Acting Commissioner Harrison to registers and receivers, October 23, 1884. The very large number of applications for changes of entry and filings and for new entries or filings under the pre-emption, homestead, timberculture, and other acts, render it necessary to advise you that the allowance of such applications is, as a rule, without authority of law.

It occasionally happens that an error has been made in the description of land applied for, but that such error is as universal as would be implied by the frequent applications for a change to another tract is not to be presumed.

You will exercise the greatest care and discrimination in accepting such applications, and you will hereafter in every case require applicant to prove that the tract was errone ously entered by a mistake of the true numbers of the tract intended to be entered, and that every reasonable precaution and exertion had been used to avoid the error, and showing particularly how the same occurred. You will require corroborative testimony upon these points. The affidavit of the party in interest uncorroborated by other testimony will not be deemed sufficient.

You will also require satisfactory evidence, by sufficient affidavit or affidavits, that applicant has not assigned, transferred, sold, or disposed of, nor agreed to sell, assign, transfer, or dispose of, any right or interest under said alleged erroneous entry or filing, nor received or been promised any consideration whatever for abandoning said land or for relinquishing his claim thereto, and that he has not executed any relinquishment thereof, nor agreed to do so, and that his application for a change of entry is not made for the purpose of enabling any other person to enter the originally entered tracts.

In the case of a pre-emption entry or filing, or a homestead entry made upon allegation of existing residence upon the land, applicant will be required to prove to your satisfaction that he was actually residing upon the tract to which change is desired, at the date of such filing or entry, and that he intended to enter that land, and did not know that his application or filing embraced other or different land.

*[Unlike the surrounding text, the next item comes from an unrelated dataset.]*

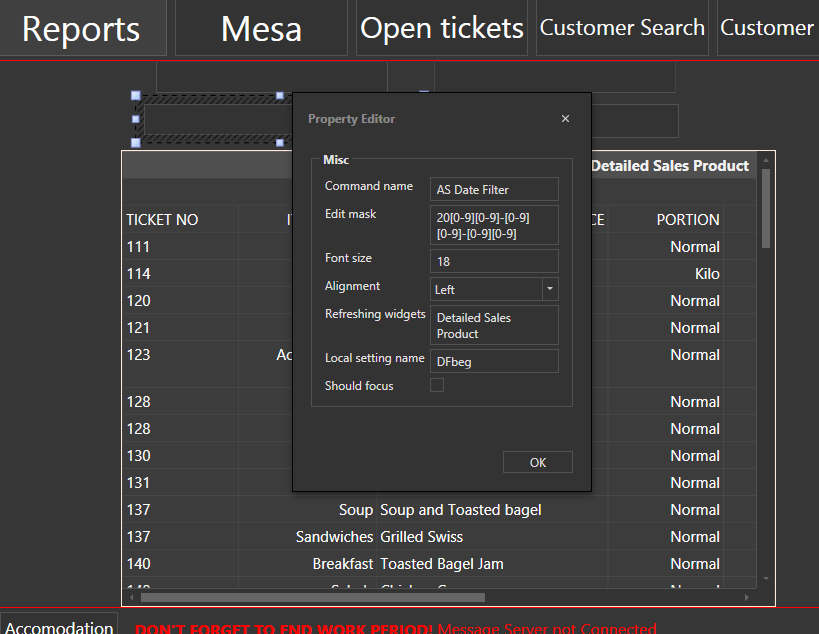
Task: Open the Alignment dropdown arrow
Action: [x=549, y=289]
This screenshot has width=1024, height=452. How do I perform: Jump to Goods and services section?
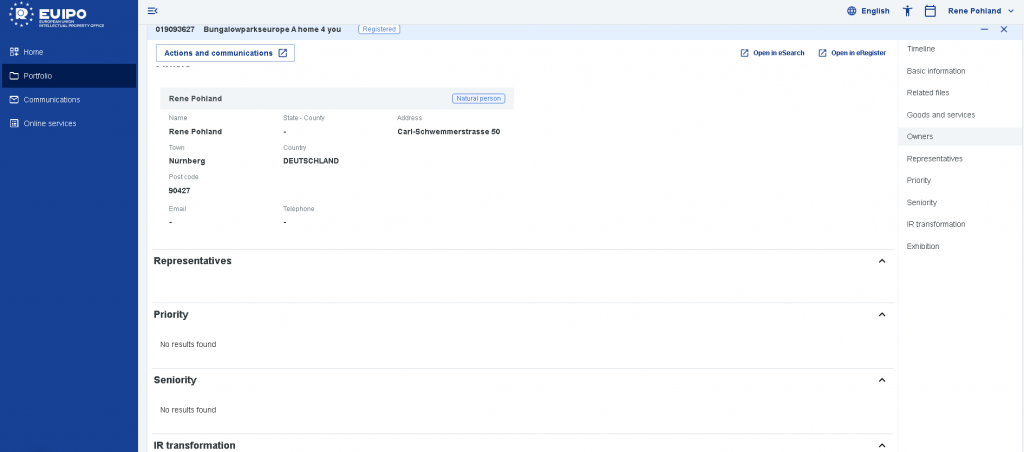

You are authorized to reject applications for insufficiency of proof, or when you are satisfied that the same is not made in good faith or that no actual mistake has occurred. If appeal is taken you will transmit the testimony with your opinion in writing. In all other cases you will transmit the testimony, together with your joint written opinion both as to the existence of the mistake and the credibility of each person testifying, and your recommendation in the case.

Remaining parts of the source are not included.